→ **Excerpted text**

Radiodef Radiodef - 4 months ago 10
Java Question

How do I use audio sample data from Java Sound?

This question is usually asked as a part of another question but it turns out that the answer is very long. I've decided to answer it here so I can link to it elsewhere.

Although I'm not aware that Java can produce audio samples for the programmer at this time, if that changes in the future, this can be a place for it. I know that

is starting to have stuff like this, for example
AudioSpectrumListener
.




I am using
javax.sound.sampled
for playback and/or recording but I would like to do something with the audio.

Perhaps I'd like to display it visually or process it in some way.

How do I access audio sample data to do that with Java Sound?

See also:


Answer

Well, the simplest answer is that at the moment Java can not produce sample data for the programmer. Playback with javax.sound.sampled largely acts as a bridge between the file and the sound device. The bytes are read in from the file and sent off.

Do not assume the bytes are meaningful audio samples! Unless you happen to have an 8-bit AIFF file, they are not. (On the other hand, if the samples are definitely 8-bit signed, you can do arithmetic with them.)

So instead, I will enumerate the types of AudioFormat.Encoding and describe how to decode them yourself. This answer will not cover how to encode them but it is included in the complete code example at the bottom. Encoding is mostly just the decoding process in reverse.

This is a very long answer but I wanted to give as thorough of an overview as I could.


A Little About Digital Audio

Generally when digital audio is explained, we are referring to Linear Pulse-Code Modulation (LPCM).

A continuous sound wave is sampled at regular intervals and the amplitudes are quantized to integers of some scale.

Shown here is a sine wave sampled and quantized to 4 bits:

lpcm_graph

Notice that the most positive value in two's complement representation is 1 less than the most negative value. This is a minor detail to be aware of. For example if you are clipping a waveform and forget this, the positive clips will overflow.

When we have audio on the computer, we have an array of these samples. This is what we want to turn the byte array in to. To decode PCM we don't care too much about the sample rate or number of channels so I won't be covering that here.


Some Assumptions

All of the code examples will assume the following declarations:

  • byte[] bytes; The byte array, read from the InputStream.
  • float sample; The sample we are working on.
  • long temp; An interim value used for general manipulation.
  • int i; The position in the byte array at each sample.

All encodings will be scaled in the float[] array to the range of -1f <= sample <= 1f. All of the floating-point formats I've seen come this way and it is also the most useful.

Scaling is simple, just:

sample = sample / fullScale(bitsPerSample);

Where fullScale is 2bitsPerSample - 1.


How do I coerce the byte array in to meaningful data?

The byte array contains the sample frames split up and all in a line. This is actually very straight-forward except for something called endianness, which is the ordering of the bytes in each packet.

Here is a diagram. This packet holds the decimal value 9999:

  24-bit sample as big-endian:

 bytes[i]   bytes[i + 1] bytes[i + 2]
 ┌──────┐     ┌──────┐     ┌──────┐
 00000000     00100111     00001111

 24-bit sample as little-endian:

 bytes[i]   bytes[i + 1] bytes[i + 2]
 ┌──────┐     ┌──────┐     ┌──────┐
 00001111     00100111     00000000

They hold the same binary values; however, the byte orders are reversed.

→ **Provided material**
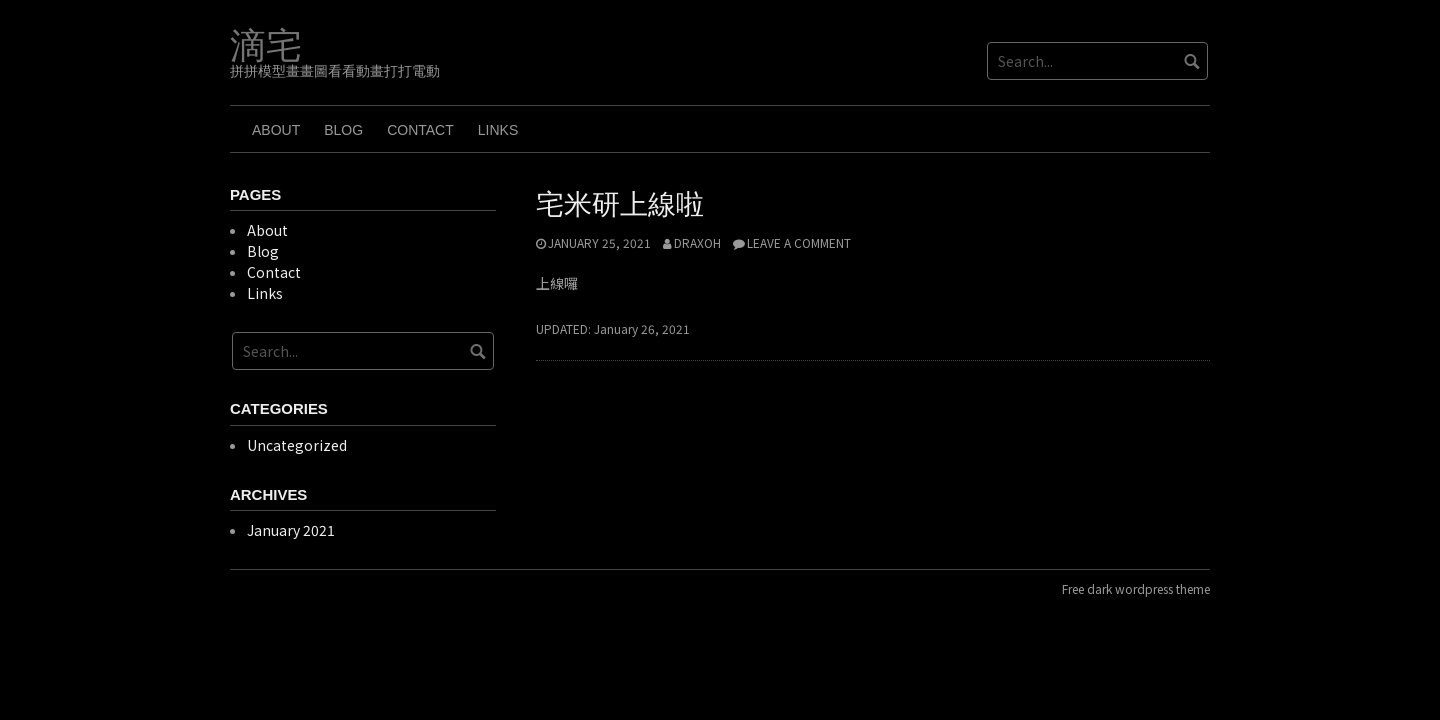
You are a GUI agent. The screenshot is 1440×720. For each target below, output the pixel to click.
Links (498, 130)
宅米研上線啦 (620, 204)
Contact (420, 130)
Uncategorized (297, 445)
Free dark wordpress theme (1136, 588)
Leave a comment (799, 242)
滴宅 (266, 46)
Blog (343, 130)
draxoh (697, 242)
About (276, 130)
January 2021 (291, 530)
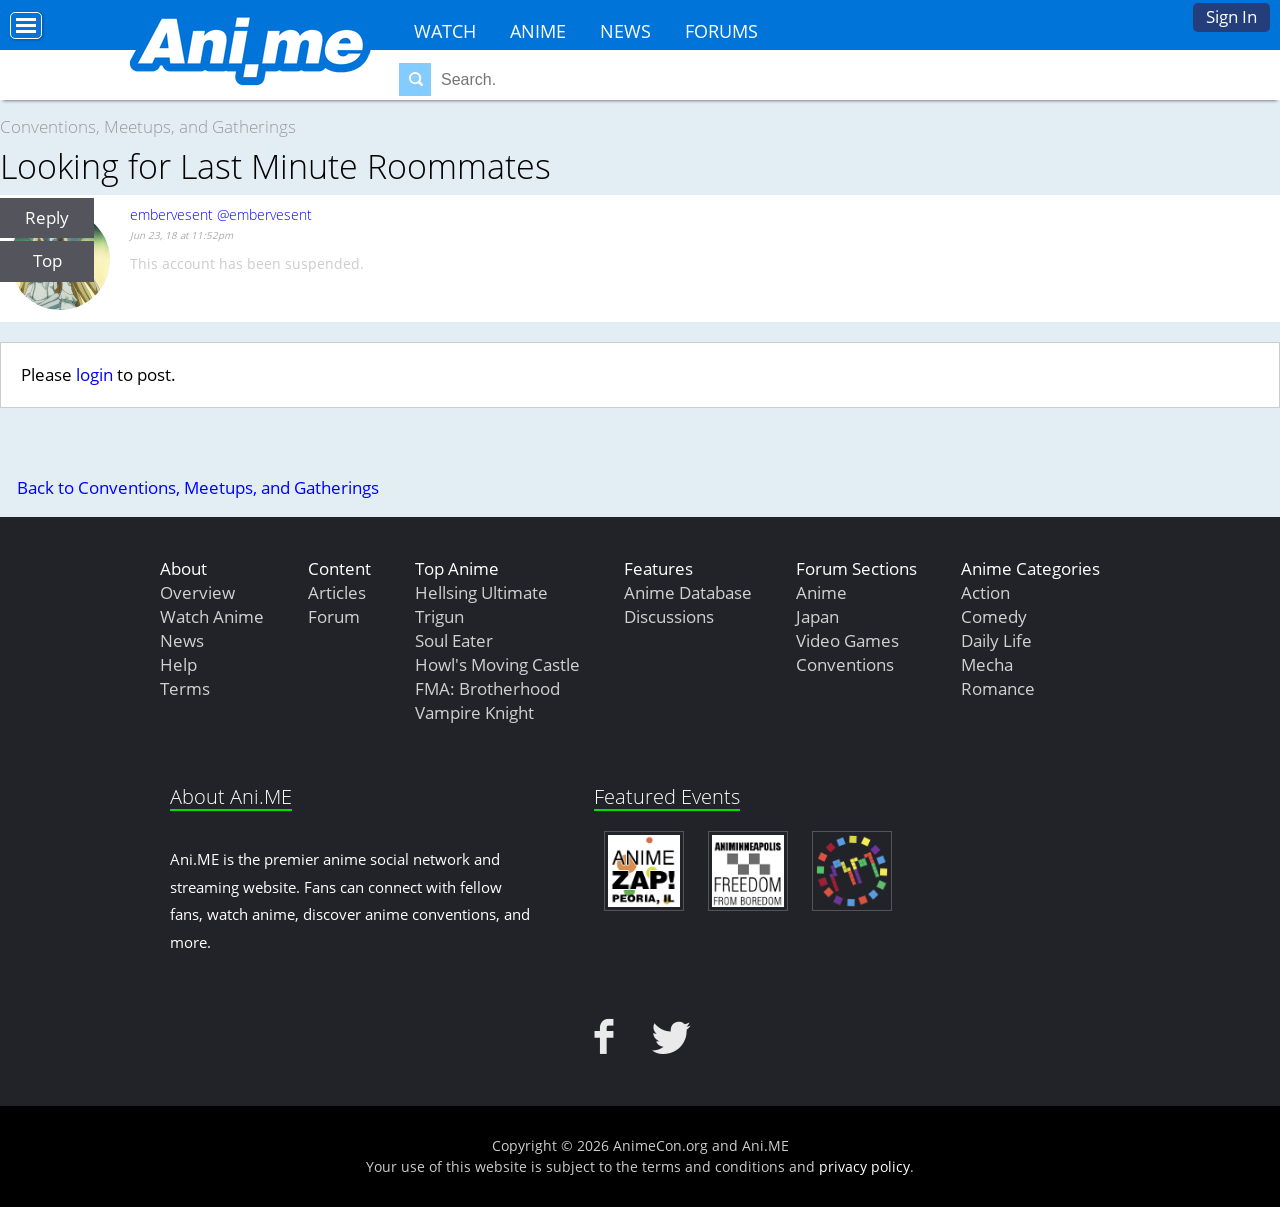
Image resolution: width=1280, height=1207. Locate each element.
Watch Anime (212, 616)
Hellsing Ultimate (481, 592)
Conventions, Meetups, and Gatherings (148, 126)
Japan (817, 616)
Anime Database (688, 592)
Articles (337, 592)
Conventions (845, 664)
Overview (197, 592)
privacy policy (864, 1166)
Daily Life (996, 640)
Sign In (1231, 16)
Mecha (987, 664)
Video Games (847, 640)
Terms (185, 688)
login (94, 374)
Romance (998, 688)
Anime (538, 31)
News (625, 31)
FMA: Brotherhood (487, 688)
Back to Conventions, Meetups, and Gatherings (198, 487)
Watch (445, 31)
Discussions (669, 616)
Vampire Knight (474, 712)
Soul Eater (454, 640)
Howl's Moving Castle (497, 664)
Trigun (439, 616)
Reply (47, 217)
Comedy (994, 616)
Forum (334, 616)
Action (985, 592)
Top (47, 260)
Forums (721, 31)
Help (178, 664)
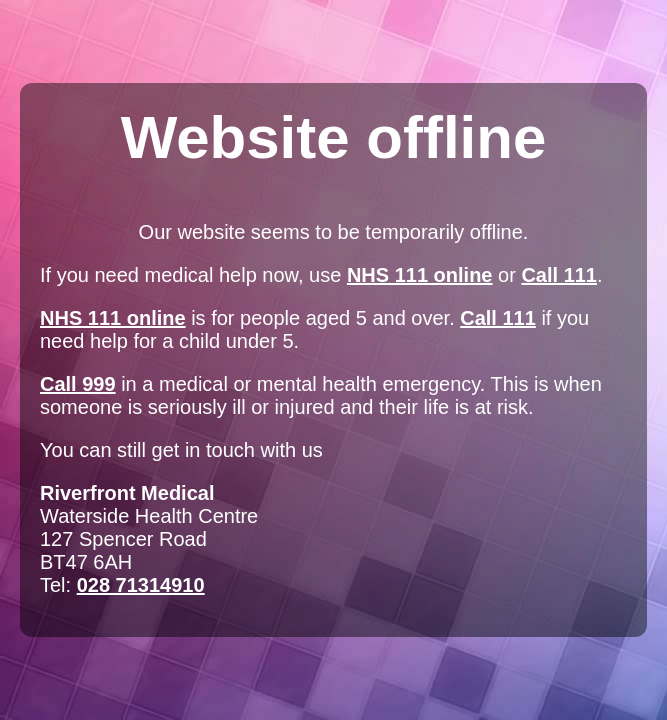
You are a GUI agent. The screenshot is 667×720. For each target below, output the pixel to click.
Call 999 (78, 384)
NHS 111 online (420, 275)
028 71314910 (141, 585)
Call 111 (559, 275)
...
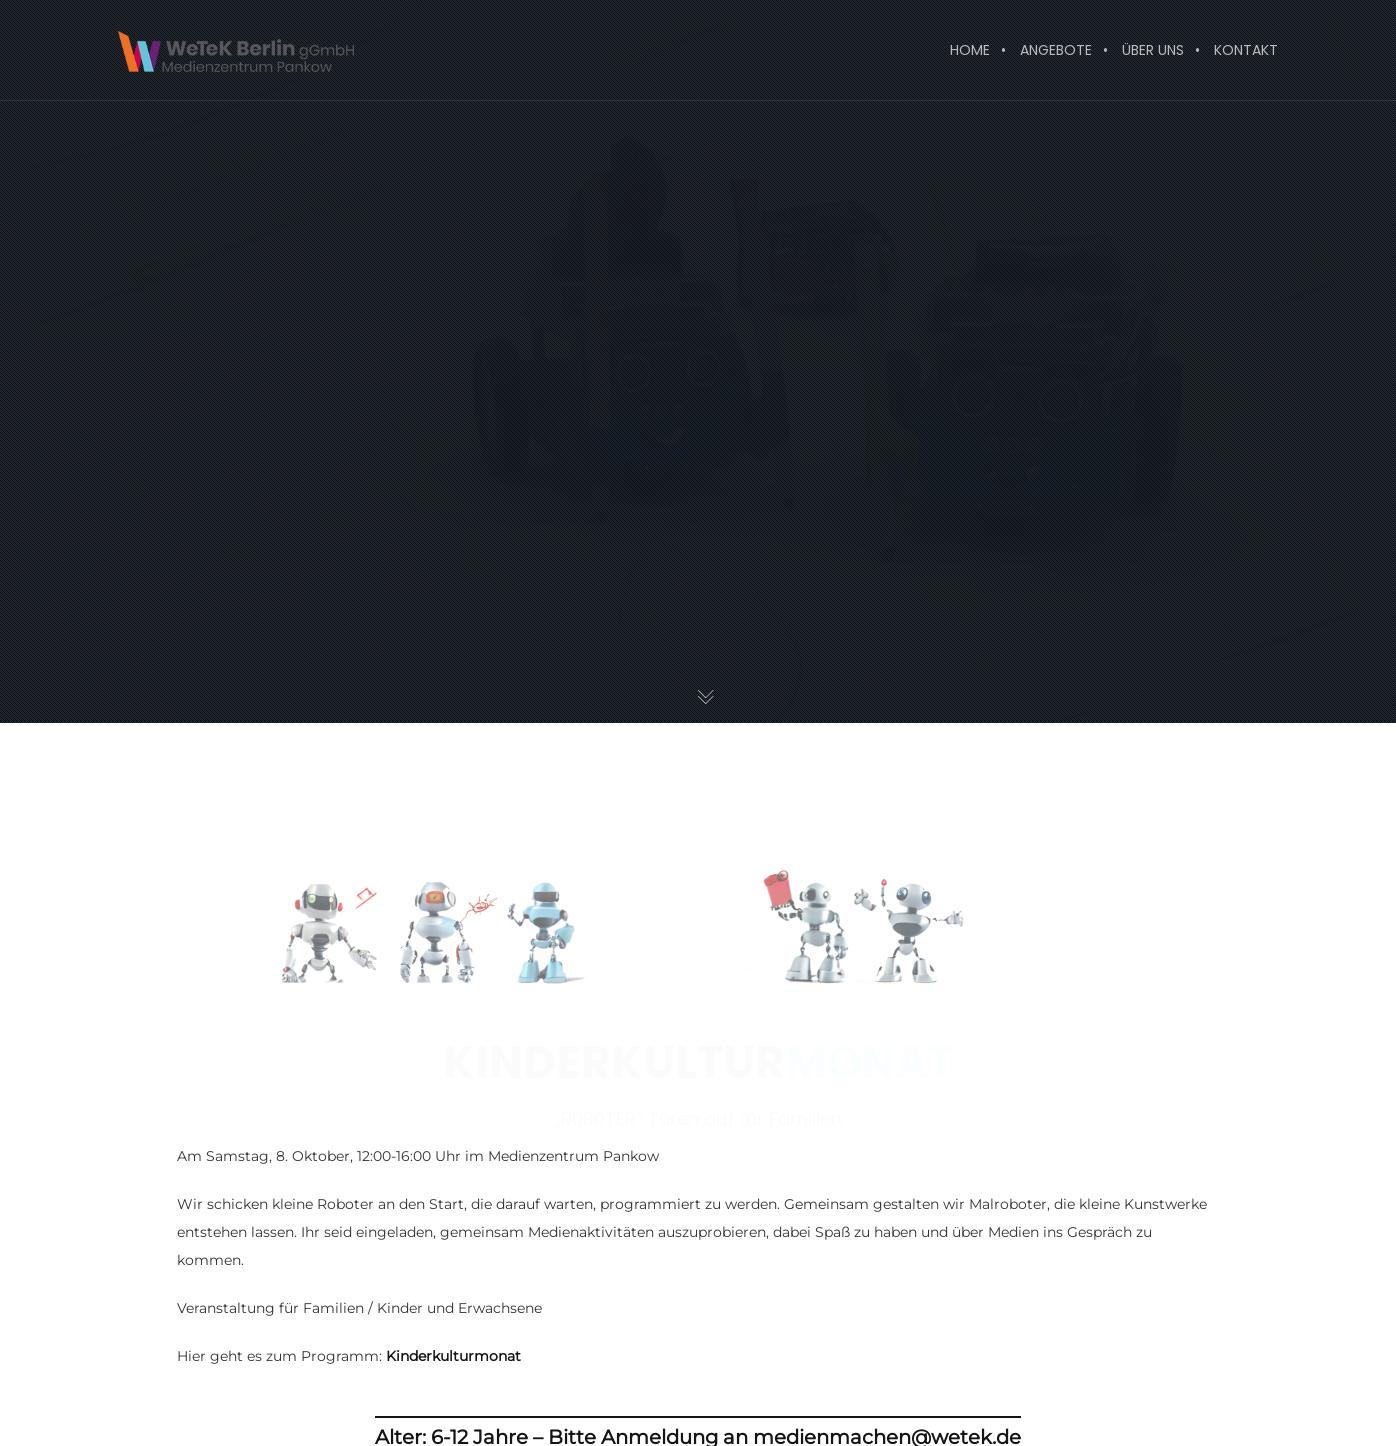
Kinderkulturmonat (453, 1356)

→ **Problems**
(A) For each statement below, say whether it agrees with the Java Sound thread, answering yes or no and quoting the deciding words of the thread. (i) Playback with javax.sound.sampled mostly serves as a bridge between the file and the sound device. (ii) The answer explains how to encode each type of AudioFormat.Encoding. (iii) Every encoding is scaled to the range -1f to 1f.
(B) Reproduce the Java Sound thread starting at "Perhaps I'd like" and ending at "and sent off.", swapping "sound device" for "audio device".
(C) Summarize the Java Sound thread in two sentences.

→ **Task results**
(A)
(i) Yes: "Playback with javax.sound.sampled largely acts as a bridge between the file and the sound device."
(ii) No: "This answer will not cover how to encode them but it is included in the complete code example at the bottom."
(iii) Yes: "All encodings will be scaled in the float[] array to the range of -1f <= sample <= 1f."

(B)
Perhaps I'd like to display it visually or process it in some way.

How do I access audio sample data to do that with Java Sound?

See also:


Answer

Well, the simplest answer is that at the moment Java can not produce sample data for the programmer. Playback with javax.sound.sampled largely acts as a bridge between the file and the audio device. The bytes are read in from the file and sent off.

(C) At the moment Java cannot produce audio sample data for the programmer, because playback with javax.sound.sampled mostly passes bytes from the file to the sound device, and those bytes are not meaningful samples unless the file is, for instance, an 8-bit AIFF. The answer therefore describes how to decode each type of AudioFormat.Encoding yourself, scaling samples to the range -1f to 1f and accounting for endianness, the order of the bytes in each packet.